Your Question: Why does the Bible emphasize only the salvation of Israel? What about other nations, will they not be saved?
Even before the nation of Israel existed, God had already given his promise that salvation would come to all nations. God called Abram to leave his country and relatives and gave him the promise that: “I will make of you a great nation, and I will bless you and make your name great, so that you will be a blessing… In you all the families of the earth shall be blessed”(Genesis 12:2, 3). In these verses we see two promises rolled into one: God’s promise to Abram that he would become the forefather of a great nation, and that in him all the families of the earth would be blessed – which means that the Savior would be Abram’s offspring who would bring salvation to all nations.
Throughout the Old Testament we see God’s special care for the nation of Israel, the offspring of Abraham. They are in a covenant relationship with God. He has told them how to worship and serve him by giving them regulations and commandments (Exodus 20). He has sent his prophets to warn them when they wander off the path and also to point them to the Saviour who was going to come. However, although the focus is primarily on Israel, it is not exclusively on Israel. ‘Praise the LORD, all nations! Extol him, all peoples!’ sings Psalm 117. And when the temple of Solomon is finished, king Solomon prays to God to hear the prayers of foreigners visiting the temple to worship God – ‘in order that all the peoples of the earth may know your name and fear you’ (1 Kings 8:43).
God’s choice of Israel was not to exclude other nations but to bless the whole world through Israel. We see this clearly when we read the New Testament. Jesus was born in Israel and was a descendant of Abraham (Luke 3:34). He was the promised Saviour. And by his death on the cross he took away the ‘dividing wall of hostility’ between the Israelites and the Gentiles (Ephesians 2:11-22). All distinctions based on race, sex or status have been erased in Christ: all have become one in Christ Jesus (Galatians 3: 27,28). All those who believe in Christ are now included into the offspring of Abraham (Galatians 3:29).

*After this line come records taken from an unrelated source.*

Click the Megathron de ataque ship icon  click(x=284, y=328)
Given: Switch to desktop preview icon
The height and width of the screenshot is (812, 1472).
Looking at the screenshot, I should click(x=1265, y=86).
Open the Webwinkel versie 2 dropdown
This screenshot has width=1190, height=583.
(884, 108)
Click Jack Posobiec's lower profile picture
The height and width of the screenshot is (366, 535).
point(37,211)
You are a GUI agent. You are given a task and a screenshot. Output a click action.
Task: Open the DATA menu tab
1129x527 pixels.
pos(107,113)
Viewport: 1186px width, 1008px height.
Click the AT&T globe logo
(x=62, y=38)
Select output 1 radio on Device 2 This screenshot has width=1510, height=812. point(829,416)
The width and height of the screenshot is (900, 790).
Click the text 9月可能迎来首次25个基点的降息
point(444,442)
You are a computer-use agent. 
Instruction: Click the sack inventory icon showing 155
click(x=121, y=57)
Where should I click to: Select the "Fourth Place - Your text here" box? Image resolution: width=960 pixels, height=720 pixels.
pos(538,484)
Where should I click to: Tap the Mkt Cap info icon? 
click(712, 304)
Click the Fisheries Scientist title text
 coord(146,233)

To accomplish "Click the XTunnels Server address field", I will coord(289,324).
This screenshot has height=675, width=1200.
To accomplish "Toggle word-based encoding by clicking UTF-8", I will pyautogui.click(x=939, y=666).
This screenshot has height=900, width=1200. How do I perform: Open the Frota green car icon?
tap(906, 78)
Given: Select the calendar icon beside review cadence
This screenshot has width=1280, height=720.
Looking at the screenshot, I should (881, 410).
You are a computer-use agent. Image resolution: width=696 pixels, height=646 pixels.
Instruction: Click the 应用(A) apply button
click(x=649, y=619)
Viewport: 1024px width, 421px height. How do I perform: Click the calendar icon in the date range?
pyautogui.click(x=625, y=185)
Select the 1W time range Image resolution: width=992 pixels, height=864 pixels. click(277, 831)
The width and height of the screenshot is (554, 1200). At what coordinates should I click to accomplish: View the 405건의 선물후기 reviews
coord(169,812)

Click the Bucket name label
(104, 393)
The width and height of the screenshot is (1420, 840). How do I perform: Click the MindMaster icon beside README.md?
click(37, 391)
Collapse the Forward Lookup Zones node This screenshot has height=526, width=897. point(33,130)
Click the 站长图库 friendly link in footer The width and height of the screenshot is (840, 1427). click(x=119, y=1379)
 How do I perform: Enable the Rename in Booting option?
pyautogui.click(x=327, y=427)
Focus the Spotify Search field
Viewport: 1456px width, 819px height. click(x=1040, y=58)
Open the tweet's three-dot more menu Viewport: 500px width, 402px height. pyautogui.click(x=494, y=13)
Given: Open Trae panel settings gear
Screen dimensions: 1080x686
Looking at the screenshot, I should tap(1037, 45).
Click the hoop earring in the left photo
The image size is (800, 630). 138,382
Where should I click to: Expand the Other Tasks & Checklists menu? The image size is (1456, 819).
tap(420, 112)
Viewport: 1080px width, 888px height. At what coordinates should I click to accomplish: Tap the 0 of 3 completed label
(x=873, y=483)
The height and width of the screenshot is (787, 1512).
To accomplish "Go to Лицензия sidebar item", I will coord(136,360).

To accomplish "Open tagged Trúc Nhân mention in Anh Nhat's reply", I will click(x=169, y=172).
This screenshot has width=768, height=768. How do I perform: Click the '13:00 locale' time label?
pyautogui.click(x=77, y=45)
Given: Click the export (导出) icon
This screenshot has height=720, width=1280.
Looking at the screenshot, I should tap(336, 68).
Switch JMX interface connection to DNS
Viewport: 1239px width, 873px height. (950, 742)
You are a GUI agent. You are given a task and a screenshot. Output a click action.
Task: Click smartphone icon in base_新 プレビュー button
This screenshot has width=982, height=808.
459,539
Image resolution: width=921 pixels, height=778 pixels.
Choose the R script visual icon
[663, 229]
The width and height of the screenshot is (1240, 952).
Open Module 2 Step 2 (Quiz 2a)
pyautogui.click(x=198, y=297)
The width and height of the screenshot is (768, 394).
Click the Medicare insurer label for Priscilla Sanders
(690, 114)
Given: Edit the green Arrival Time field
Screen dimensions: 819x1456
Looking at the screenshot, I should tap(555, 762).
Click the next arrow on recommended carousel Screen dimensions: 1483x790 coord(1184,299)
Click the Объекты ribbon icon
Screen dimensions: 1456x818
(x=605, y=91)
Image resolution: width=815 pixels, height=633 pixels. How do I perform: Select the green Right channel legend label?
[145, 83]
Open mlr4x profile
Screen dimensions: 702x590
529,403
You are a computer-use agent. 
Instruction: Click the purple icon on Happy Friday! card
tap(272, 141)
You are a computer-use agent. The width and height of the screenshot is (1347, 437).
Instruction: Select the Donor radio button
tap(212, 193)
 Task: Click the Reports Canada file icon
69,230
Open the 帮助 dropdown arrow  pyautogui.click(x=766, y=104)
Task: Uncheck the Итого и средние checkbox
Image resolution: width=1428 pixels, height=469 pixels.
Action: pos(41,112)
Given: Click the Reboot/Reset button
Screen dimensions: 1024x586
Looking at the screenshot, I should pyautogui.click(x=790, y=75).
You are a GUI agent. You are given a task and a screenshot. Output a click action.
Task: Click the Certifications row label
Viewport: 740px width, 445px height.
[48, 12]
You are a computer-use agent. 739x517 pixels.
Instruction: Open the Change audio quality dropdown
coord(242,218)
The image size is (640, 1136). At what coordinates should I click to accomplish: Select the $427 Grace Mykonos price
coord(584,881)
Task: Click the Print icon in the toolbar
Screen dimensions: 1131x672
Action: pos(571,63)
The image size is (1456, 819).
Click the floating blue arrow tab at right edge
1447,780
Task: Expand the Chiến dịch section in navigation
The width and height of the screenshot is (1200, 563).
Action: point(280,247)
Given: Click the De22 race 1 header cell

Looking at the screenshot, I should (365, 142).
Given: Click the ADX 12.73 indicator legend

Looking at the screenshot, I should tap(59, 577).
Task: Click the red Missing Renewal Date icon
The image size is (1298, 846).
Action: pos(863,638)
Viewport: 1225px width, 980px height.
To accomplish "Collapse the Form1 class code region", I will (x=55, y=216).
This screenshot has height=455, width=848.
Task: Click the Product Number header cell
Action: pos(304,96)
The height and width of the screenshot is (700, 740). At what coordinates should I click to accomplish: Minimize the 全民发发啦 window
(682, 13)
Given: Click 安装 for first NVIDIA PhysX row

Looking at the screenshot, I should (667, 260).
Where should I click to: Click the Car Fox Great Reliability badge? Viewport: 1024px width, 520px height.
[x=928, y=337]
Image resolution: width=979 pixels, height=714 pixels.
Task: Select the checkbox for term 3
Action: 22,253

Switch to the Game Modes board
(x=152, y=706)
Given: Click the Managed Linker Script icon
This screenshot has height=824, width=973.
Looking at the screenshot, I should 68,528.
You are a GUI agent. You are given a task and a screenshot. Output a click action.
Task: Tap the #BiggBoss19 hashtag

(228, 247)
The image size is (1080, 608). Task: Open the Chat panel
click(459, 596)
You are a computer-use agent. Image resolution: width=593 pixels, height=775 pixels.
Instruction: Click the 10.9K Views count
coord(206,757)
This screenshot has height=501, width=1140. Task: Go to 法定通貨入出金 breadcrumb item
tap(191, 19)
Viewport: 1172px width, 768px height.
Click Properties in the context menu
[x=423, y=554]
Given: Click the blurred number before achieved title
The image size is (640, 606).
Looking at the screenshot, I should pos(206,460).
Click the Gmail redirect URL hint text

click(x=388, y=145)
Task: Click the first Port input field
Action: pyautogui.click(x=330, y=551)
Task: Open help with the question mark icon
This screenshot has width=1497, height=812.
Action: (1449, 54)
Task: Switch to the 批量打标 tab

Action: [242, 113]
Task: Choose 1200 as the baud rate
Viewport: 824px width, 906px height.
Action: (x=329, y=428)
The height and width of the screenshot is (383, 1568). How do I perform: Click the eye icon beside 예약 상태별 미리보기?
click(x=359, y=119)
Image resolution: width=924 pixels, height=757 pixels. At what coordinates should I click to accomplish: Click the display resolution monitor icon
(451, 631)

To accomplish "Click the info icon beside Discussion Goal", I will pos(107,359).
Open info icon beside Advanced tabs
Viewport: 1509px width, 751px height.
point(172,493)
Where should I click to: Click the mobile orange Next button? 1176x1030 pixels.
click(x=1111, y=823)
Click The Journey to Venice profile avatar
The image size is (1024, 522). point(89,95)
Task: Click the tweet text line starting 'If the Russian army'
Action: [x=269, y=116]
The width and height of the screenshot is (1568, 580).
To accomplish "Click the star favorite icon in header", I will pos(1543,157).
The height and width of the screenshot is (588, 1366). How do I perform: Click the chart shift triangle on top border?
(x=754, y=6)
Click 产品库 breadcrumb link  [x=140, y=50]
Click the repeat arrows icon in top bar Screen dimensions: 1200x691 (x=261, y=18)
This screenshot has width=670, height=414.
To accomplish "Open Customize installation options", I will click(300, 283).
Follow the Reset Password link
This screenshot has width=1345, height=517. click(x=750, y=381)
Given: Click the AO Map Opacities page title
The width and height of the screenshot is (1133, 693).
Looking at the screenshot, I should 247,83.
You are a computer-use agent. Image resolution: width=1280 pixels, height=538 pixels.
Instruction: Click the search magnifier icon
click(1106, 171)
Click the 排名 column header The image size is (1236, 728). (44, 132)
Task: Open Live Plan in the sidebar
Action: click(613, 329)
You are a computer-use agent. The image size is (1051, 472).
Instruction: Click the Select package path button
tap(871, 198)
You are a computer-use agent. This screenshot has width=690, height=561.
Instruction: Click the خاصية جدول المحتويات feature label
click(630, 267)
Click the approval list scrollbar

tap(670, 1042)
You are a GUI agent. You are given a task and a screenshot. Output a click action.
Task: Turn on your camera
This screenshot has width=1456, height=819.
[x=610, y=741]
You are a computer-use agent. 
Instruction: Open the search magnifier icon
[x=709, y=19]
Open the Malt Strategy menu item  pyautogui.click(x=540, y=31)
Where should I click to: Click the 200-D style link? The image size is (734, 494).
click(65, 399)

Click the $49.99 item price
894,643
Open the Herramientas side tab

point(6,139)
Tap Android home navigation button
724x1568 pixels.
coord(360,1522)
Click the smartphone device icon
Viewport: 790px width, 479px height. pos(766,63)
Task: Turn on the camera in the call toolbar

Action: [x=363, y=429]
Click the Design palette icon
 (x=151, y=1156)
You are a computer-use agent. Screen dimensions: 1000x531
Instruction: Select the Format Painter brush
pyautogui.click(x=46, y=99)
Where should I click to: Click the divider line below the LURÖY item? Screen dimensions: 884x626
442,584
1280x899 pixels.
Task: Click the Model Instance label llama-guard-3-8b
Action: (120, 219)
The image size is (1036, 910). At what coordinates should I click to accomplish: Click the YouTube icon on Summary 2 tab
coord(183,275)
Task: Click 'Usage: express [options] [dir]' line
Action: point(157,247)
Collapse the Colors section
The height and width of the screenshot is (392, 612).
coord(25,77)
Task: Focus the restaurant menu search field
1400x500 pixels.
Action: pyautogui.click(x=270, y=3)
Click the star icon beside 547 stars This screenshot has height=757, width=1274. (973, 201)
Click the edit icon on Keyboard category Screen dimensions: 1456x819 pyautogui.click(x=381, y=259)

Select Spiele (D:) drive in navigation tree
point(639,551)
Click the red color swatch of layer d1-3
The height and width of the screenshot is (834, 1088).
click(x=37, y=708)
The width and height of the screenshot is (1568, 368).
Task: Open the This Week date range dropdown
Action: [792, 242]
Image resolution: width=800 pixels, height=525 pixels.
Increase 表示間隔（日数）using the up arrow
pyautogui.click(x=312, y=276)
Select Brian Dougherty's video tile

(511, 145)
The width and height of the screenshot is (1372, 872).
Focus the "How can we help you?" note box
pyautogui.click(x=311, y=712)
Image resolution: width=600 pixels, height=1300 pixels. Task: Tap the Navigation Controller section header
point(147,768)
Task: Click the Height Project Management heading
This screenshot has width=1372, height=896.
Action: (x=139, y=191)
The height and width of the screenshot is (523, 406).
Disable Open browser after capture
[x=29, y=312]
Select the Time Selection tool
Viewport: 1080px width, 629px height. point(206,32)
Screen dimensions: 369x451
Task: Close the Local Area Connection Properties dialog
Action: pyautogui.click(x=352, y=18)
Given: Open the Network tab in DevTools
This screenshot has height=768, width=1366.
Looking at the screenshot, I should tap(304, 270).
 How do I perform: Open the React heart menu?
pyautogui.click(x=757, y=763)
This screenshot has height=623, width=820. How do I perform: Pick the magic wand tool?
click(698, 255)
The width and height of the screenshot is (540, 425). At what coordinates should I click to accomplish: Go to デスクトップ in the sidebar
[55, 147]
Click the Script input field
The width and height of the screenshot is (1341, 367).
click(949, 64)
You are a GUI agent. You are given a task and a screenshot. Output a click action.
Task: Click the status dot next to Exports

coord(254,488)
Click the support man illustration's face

Jesus himself taught a Jewish man that God ‘so loved the world, that he gave his only Son, that whoever believes in him should not perish but have eternal life’ (John 3:16). He did not come just to save Israel but to bring salvation to the whole world. And just before he left to go back to his father, he gave his disciples a commandment, a mission: ‘Go therefore and make disciples of all nations…’ (Matthew 28:19). God created the world and all its peoples, and he sent his Son into the world to bring salvation to all its peoples. Praise the Lord, all nations!